Yabancı Satmak İstemiyor, Borsada Düşüş İçin Neden Yok

Halil Acartürk, K Yatırım Genel Müdürü… Türkiye’nin çok iyi bir ivme yakaladığını,borsanın da bundan olumlu etkilendiğini söylüyor. “AB yolundaki Türkiye için 38 bin endeks düşük” diye konuşuyor. O...

1.01.2006 02:00:000
Paylaş Tweet Paylaş

Halil Acartürk, K Yatırım Genel Müdürü… Türkiye’nin çok iyi bir ivme yakaladığını,borsanın da bundan olumlu etkilendiğini söylüyor. “AB yolundaki Türkiye için 38 bin endeks düşük” diye konuşuyor. Ocak ayı ve sonrasında güçlü kar satışları için bir neden görmediğine dikkat çekiyor. Ardından da “Aksine, Türkiye’nin kredi notunda artışın devam edeceği beklentisi var. Not artırımları, uzun vadeli düşünen ve Türkiye’ye daha önce hiç gelmemiş dev yabancı fonların gelmesine neden olacak” diyor.
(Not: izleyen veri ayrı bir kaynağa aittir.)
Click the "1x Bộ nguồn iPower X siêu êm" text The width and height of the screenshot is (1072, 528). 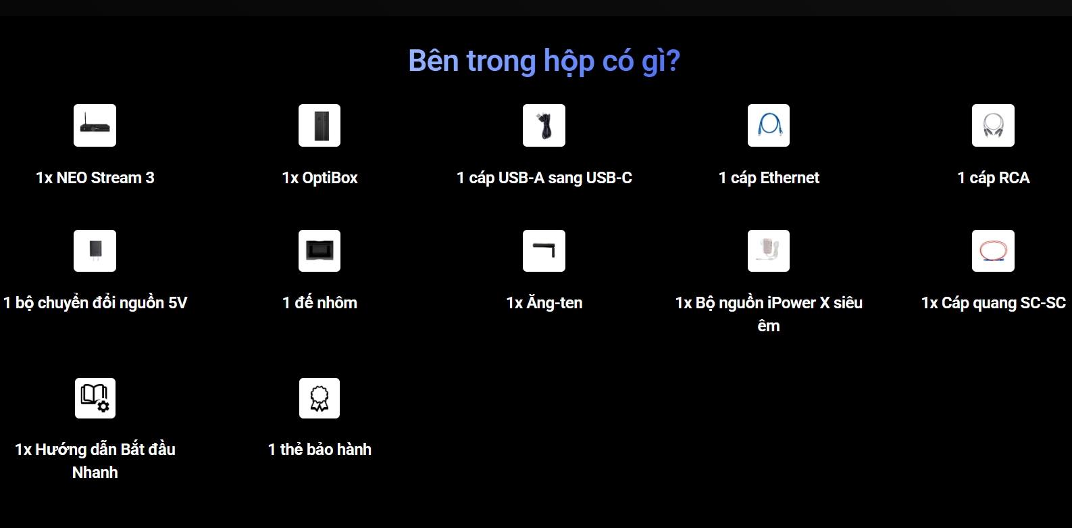pos(769,303)
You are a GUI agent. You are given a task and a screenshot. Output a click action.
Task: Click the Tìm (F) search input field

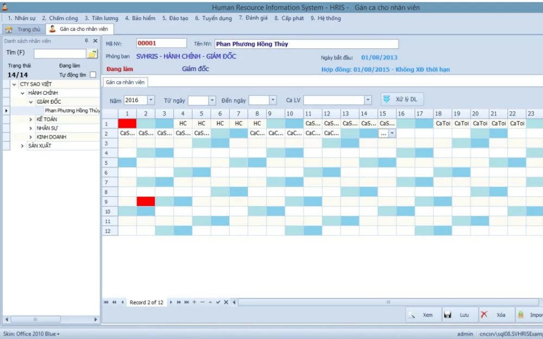pos(60,54)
İMKB 2006 yılında adeta önlenemez yükselişlere sahne oldu. Ekonomide istikrarlı büyümenin yakalanması, enflasyonun dizginlenmesi ve en önemlisi yılın son çeyreğinde AB ile müzakere sürecinin başlaması bu yükselişlerin ana sebepleri oldu. Yabancı yatırımcıların Türkiye’ye aktif olarak girmesi ile birlikte, bugüne kadar Türkiye ile hiç ilgilenmemiş fonlar da piyasalarımıza girdi. 2006 yılında piyasa oyuncularının kafasındaki belki de en önemli soru şu: “Bu yükselişten sonra kar satışı gelecek mi?”

K yatırımYönetim Kurulu Başkanı ve Genel Müdürü Halit Acartürk, “Ben bunun için bir bahane görmüyorum” diyor. ABD ve Avrupa’daki faiz artırımlarının piyasalardaki likiditeyi emdiğini söyleyen  Acartürk, şu anda uluslar arası piyasalar açısından tek riskimizin bu olduğunu söylüyor.

Olası bir kar satışında bile düşüşün 1-2 bin puanla sınırlı kalacağını söyleyen Halil Acartürk, borsadaki 2006 yılı beklentilerine ilişkin sorularımızı yanıtladı:

-Borsa 2006 yılına 38 binin üstünde girdi. Geçen yıl bu zamanlar endeksin böyle bir performans sergileyeceğini düşünüyor muydunuz?
Aslında sadece endeks rakamlarına bakarak yorum ve beklentilerinizi sıraladığınızda 38 binli seviyeler hayal gibi görünür. Ama Türkiye’nin beklentilerine bakıldığında, gelinen bu seviyenin bile düşük olduğunu rahatlıkla söyleyebiliriz. Çünkü, AB ile müzakere tarihi almış bir ülkenin borsasından bahsediyoruz. Siyasi istikrarı yakalamış, ekonomide istikrarlı büyümeyi sağlamış, enflasyonu disiplin altına almış ve yıllar sonra tek haneli rakamlara ulaşmış bir ülkenin borsasının şüphesiz tüm uluslararası yatırımcıların gözdesi olması kaçınılmazdı.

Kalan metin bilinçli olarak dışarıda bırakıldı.